Vectors are an AI data format powering our advanced discovery features like AI search and recommendation.
Vectorization uses machine learning to extract the meaning of your content into a large array containing thousands of numbers. Each number represents a different dimension to the meaning of the content.
To create vector fields, head to the Dashboard, goto your dataset and select
Vectorize. Set up your vectorization and click Continue to create a token. You'll be redirected to a preconfigured Google Colab notebook where you can paste that token. This will start your vectorization job.
Make sure to keep this tab open until your vectorization has finished!
Read more about the different vector models and their use cases.
Vectorize the fields that best represent the meaning of your content. If text, this means fields where:
- They contain content that has inherent meaning. Fields such as "first_name", "insert_date" or "location" are best handled by normal search or filtering, as you want to match them literally.

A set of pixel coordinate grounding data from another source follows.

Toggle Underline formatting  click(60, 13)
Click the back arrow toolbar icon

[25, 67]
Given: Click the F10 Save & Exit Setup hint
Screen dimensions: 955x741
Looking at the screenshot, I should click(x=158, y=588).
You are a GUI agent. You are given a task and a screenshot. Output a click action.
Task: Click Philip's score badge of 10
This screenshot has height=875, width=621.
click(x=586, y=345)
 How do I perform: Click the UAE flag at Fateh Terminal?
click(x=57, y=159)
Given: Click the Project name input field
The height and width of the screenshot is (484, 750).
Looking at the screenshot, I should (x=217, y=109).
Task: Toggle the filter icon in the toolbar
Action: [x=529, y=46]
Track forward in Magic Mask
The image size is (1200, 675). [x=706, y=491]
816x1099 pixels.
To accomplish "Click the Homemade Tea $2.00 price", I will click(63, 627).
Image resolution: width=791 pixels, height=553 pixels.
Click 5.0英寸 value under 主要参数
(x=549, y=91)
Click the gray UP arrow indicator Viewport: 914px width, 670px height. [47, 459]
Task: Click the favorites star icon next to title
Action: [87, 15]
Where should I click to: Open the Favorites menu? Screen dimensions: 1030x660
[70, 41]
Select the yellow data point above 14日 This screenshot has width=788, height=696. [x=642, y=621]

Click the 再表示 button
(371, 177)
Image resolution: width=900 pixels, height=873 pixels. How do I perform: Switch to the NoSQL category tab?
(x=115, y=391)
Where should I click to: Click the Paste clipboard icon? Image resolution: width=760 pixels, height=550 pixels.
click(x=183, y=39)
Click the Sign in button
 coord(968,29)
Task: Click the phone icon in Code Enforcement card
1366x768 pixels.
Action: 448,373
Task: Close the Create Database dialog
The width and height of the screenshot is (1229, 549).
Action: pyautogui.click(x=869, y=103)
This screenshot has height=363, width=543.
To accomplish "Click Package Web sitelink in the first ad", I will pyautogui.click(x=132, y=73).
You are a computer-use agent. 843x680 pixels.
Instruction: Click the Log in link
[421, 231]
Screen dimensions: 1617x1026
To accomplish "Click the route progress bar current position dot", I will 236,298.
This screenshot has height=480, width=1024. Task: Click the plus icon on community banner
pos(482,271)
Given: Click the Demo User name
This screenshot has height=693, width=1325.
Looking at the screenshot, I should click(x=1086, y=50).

- They contain enough content to derive meaning from. Usually this means, the field contains at least one sentence. It's hard to extract useful meaning into a vector from just one or two words.
- They don't contain so much content as to dilute meaning. If you encode a field that contains many paragraphs, there may not be a clear underlying meaning to extract. This will dilute the utility of the vector.
Once you have vector fields, you will be able to take advantage of AI search and recommendations.
Make sure to re-run vectorizations as you add new data to your dataset.